When Dean said his cousin, Keith, was a professional photographer, I thought, “Sure, isn’t everybody?” I didn’t quite understand then that Dean wasn’t using the word ‘professional’ lightly. We had Keith Roberto do the pictures for the reception, along with Dean’s sister-in-law, Karen.
I might have just one regret—we should’ve had Keith do the photography for the whole day. We were very happy with the guys we hired, but Keith needs to keep busy. His river shots were my favorite.
When all was said and done, we’d spent less than $5K (on everything!) Although we wished all of our friends and family could’ve joined us, we could not be happier with how it all turned out. We don’t feel that we sacrificed anything.
Nineteen people attended, including the two of us, the pastor, and his wife.
We spent our two-night honeymoon at a local beach hotel suite, then went home Monday with Keith still at the house for one more night.

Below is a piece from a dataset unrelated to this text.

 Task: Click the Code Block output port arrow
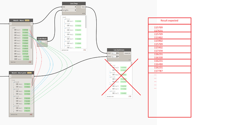46,41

He left Tuesday and we had that evening together … alone.
With a pre-scheduled conference that week, I explained to him, “I don’t have to go, if you’d prefer I stay here with you.”
But Dean said, with a little too much enthusiasm, “No, go!” Then with a big sigh of relief, he explained, “I’ll use the time to acclimate and decompress.”
Dean says, “Absence makes the heart grow fonder.” He used this a lot when we first started dating, asking me out only once every week or two in the first couple of months. I’d reply, “Out of sight, out of mind.”
I left Wednesday for a 5-day writer’s conference, so the first week of our marriage went swimmingly.
I attended the event with business cards in hand introducing my new last name, and I won the made-up award of Newest Married. (Thank you, Eva Marie Everson!)
So there we were, married for the first time at fifty, (or close enough). He likes to remind me that he’s four and a half months younger and was only forty-nine on our wedding day. He turned fifty the next month. I’d prayed all those years that God would send a man at least one day older. In His wisdom, He did not. I will now suffer with age jokes from my husband for the rest of my life.
Having spent the previous 7.5 years living with my mother, I’d hoped it was good training for living with another human being, perhaps even a husband. I imagined hearing every married person out there laughing at me, “We’ll see, won’t we!”